Similarly, I might be a prisoner who trades goods for cigarettes, even though I don’t smoke, but only because some other prisoners do smoke, and are willing to give something up for the cigarettes. But money is different altogether. What makes a certain good a form of money is that its value for pretty much everyone lies entirely in the fact that others will accept it in exchange. There is no non-monetary, non-instrumental foundation for the exchange value of money. There might be a few demented misers with a perverse love for paper bills and metal coins themselves, and a few numismatic hobbyists who collect these bits of money as cultural curiosities and works of art in themselves. But the exchange value of money does not depend in any significant way of the existence of this relatively small number of people.
Thirdly and finally, it is clear that governments play a very important role in the regulation of contemporary monetary systems, and in the creation and destruction of the monetary units in that system. The monies we use have an official, legally institutionalized role in our economies, an official status that is advertized to us by the markings and declarations on the physical currency itself. Almost all money in actual widespread use is some government’s money. The government is central in preserving the value and stability of the government’s money over time. And we know that while we all have a great deal of liberty to exchange the money we personally possess for other good and services, and to exchange goods and services for money, the legal authority to create and destroy the official government money is tightly regulated and protected. It is to such official, government administered monetary systems – at least when they exist in democratic societies – that I refer when I describe a monetary system such as the dollar system as “the public’s money.”
But how do those governmental monetary processes happen? How is the monetary system stabilized over time? How is money actually created and destroyed in a modern monetary economy? The full answer to these questions is not simple. Governments are complex entities, consisting of many separate branches, divisions, departments and agencies, each with its own assigned powers and authorities, and many distinct operational centers have their hands on different aspects of the monetary system. The private sector plays a key role as well. My focus will primarily be on the processes that create and destroy money. We can put off the precise details of government monetary operations for now, and start instead with a simplified model. I will call the government in this simple model a “monetarily sovereign government”, or just a “monetary sovereign”.
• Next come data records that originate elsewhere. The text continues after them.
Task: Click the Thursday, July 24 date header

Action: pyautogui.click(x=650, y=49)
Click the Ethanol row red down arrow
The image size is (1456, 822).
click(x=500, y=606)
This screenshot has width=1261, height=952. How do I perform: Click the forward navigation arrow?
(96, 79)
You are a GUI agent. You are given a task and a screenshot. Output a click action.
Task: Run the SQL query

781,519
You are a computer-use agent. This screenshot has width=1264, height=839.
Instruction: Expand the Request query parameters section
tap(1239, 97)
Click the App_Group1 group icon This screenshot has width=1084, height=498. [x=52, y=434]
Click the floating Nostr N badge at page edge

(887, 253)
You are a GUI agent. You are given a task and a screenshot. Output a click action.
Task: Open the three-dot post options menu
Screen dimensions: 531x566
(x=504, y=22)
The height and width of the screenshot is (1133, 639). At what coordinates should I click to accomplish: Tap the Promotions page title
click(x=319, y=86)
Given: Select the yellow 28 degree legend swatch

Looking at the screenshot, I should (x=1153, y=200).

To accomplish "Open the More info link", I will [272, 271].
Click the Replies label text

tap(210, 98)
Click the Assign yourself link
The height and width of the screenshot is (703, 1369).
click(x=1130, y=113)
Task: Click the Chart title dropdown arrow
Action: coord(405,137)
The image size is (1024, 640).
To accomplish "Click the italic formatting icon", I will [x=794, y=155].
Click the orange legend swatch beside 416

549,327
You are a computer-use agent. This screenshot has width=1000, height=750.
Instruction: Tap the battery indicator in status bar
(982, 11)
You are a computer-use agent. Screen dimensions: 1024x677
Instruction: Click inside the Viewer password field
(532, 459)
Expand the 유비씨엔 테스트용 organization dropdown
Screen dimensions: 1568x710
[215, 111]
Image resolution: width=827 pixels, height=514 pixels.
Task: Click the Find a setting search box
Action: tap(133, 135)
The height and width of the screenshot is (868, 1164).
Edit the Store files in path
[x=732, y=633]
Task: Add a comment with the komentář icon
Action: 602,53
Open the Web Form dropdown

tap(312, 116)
Monetary sovereigns can come in different forms, but in a democracy the people as a whole are supposed to be the ultimate seat and source of the government’s sovereignty, including its sovereignty over monetary operations. Think of the monetary sovereign, no matter what individual or group of individuals constitute and exercise that sovereignty, as possessing a single monetary account of its own – a single unified monetary scorecard. Initially, the monetary sovereign’s scorecard can be thought of as very much like anyone else’s monetary scorecard. When the monetary sovereign spends, and either buys something from someone in the private sector or transfers money outright to the private sector, some monetary points are deducted from the monetary sovereign’s scorecard and an equal number of points are added to that private sector scorecard. And going in the other direction, when the monetary sovereign taxes, or when someone purchases some good or service from a government agency, some monetary points are deducted from the private sector scorecard and an equal number of points are added to the monetary sovereign’s scorecard.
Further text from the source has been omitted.